━━ DATASET RECORDS

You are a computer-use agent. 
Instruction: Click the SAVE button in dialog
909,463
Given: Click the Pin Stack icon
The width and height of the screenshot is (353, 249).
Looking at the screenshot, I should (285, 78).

━━━━

ACTIVITY:
The whole listing, word for word, is the required answer.

REPLY TO THE TASK:
You are a computer-use agent. 
Instruction: Click the SAVE button in dialog
909,463
Given: Click the Pin Stack icon
The width and height of the screenshot is (353, 249).
Looking at the screenshot, I should (285, 78).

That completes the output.